If this all sounds good, I think we should proceed like so:
- Define DrydockPreallocatedHostBlueprint. This should only answer to leases with an attribute of preallocated=yes and trust the attributes to provide information about the resource it allocates. I'm reasonably confident that this should allocate out resources with a type of host. It can then provide the command interface based on the attributes of the resource. The resources it allocates should also have attributes preallocated=yes and remote=yes (in contrast with DrydockLocalHostBlueprint which will only provide where remote=no).
- Add a UI in Harbormaster to list preallocated host resources and create / edit new ones. This will basically query drydock resources where they are of the host type with attribute preallocated=yes. This UI will allow the user to define the SSH connection details as well as the target machine type (windows, mac or linux).
- Add a host lease PHID column and a working copy lease PHID column to the HarbormasterBuild object. Each build has a lease on the host and a lease for a working copy on that host.
- Update the DrydockWorkingCopyBlueprint implementation to accept an attribute of host.lease to force it to allocate on a particular host.
- Update the Harbormaster worker to request a lease for the host and working copy. It'll first request a host lease for the particular build type (windows, mac or linux) with attributes remote=yes (but leave preallocated unspecified to allow for dynamically allocated hosts). Once it has a lease on the host, it'll request a lease on a working copy where host.lease is equal to the ID of the lease it just got. The reason for requesting the lease on the host explicitly is that we need to be sure of the target machine's type (because we will be executing build commands on it).
- Update HarbormasterBuildPlan to add a machine type column where the values can either be windows, mac or linux. We'll make this a drop-down field in the UI, but we could change it to a text field if there's demand for it later on.
- Introduce DrydockRemoteCommandBuildStepImplementation; a variant of RemoteCommandBuildStepImplementation that instead uses the command interface on the host lease to run the command in the working directory provided by the working copy lease. It seems DrydockCommandInterface already supports everything we'll need (it returns an ExecFuture) so this should be reasonably trivial.

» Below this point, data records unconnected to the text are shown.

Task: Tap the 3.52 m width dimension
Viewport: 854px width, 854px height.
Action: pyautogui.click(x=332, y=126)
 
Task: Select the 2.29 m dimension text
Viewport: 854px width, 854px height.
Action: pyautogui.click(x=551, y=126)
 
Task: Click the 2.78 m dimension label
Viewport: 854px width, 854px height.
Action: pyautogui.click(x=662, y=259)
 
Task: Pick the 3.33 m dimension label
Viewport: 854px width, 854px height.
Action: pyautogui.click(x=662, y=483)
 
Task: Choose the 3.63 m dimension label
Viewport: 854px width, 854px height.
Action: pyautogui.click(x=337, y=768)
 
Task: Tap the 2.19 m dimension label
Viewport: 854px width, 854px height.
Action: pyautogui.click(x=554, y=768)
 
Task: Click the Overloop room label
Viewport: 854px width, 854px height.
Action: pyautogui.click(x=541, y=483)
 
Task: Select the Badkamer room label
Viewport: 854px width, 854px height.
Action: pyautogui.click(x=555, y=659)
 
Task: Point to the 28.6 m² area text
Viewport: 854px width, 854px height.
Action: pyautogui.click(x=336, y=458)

- Ensure that build plans configured for Windows and Linux target machines execute and lease correctly, and that DrydockRemoteCommandBuildStepImplementation executes the builds correctly.
- If UploadArtifactBuildStepImplementation is present in upstream, also create a version of that that uses the host and working copy leases. We should probably add a transfer interface used to transfer files independent of how the host resource is provided. This would even allow us to switch between SFTP and SCP on varying host types (e.g. differences between Windows and Linux).
- Once the dust settles and this all looks like it's working, drop the RemoteCommandBuildStepImplementation and UploadArtifactBuildStepImplementation build steps. Remove the harbormaster.temporary.hosts.whitelist configuration option.
- Celebrate that Drydock is now being used.